╔══

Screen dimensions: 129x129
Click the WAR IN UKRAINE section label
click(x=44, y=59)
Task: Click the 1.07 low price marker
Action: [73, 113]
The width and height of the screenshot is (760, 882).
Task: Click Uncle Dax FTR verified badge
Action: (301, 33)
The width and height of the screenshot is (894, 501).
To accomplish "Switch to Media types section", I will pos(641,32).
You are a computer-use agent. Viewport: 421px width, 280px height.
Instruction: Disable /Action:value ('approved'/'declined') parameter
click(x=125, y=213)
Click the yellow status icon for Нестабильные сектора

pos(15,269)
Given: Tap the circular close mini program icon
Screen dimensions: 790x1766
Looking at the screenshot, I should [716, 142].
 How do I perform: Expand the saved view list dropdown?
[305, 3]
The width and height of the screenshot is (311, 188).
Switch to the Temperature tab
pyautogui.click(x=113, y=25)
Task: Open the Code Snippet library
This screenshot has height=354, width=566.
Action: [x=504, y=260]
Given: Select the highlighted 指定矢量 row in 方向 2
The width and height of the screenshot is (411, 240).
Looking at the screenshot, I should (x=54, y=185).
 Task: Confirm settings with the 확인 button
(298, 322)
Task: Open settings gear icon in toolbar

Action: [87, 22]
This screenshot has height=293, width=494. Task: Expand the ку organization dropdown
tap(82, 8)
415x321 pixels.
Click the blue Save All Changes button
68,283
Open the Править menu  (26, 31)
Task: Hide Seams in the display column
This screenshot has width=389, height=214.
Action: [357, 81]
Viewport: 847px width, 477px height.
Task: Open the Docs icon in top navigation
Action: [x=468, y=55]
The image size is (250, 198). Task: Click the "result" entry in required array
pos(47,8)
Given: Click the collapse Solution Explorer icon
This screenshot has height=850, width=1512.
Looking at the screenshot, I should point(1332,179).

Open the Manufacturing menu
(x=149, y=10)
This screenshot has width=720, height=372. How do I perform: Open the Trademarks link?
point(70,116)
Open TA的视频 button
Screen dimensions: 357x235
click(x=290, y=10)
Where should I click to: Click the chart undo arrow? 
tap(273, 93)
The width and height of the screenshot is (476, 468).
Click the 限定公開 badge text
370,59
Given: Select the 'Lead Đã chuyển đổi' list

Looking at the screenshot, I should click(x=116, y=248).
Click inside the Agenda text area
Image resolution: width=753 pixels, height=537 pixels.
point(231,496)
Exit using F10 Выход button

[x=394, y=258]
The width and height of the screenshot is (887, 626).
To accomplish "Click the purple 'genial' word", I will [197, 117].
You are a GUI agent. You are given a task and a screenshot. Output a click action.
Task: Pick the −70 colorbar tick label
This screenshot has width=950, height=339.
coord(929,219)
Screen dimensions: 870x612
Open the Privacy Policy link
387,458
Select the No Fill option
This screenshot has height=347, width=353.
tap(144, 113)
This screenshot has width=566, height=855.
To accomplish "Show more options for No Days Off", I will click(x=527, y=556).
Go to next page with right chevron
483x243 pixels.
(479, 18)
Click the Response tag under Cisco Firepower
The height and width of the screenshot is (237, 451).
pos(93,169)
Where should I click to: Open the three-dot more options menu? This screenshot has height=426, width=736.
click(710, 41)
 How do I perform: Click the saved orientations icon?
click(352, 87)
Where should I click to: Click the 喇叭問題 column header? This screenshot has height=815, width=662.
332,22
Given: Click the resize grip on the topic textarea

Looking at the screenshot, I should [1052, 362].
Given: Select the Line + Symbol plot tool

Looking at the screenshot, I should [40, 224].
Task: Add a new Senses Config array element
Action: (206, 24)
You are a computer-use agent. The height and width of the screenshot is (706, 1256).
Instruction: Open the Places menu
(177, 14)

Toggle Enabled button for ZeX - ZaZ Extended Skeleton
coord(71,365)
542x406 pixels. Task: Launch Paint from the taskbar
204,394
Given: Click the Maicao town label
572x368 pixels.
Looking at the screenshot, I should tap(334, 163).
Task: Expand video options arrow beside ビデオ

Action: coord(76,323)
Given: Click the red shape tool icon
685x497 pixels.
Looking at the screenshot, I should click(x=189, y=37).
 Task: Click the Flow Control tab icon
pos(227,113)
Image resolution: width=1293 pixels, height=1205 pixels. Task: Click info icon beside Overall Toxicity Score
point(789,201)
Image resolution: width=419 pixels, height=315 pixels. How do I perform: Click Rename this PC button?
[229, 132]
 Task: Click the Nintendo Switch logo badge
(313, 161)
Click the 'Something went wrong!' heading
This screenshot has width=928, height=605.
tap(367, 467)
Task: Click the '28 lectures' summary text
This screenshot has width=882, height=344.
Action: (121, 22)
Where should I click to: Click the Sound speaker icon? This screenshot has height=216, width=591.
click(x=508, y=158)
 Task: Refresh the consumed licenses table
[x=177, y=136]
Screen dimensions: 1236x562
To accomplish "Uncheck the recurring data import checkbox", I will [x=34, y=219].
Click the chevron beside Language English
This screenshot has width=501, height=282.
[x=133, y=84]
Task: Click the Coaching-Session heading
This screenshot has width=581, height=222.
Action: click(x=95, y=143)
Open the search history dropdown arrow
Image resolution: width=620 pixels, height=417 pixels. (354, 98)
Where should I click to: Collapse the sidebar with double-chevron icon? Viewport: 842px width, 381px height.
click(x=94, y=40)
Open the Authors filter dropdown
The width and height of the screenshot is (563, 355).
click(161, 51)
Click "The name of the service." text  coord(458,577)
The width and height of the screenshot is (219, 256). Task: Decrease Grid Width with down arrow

╚══

◆ Work item ◆
Examine the records and report how many lines contain the string "heading". Only the number should be given.

◆ Problem solution ◆
2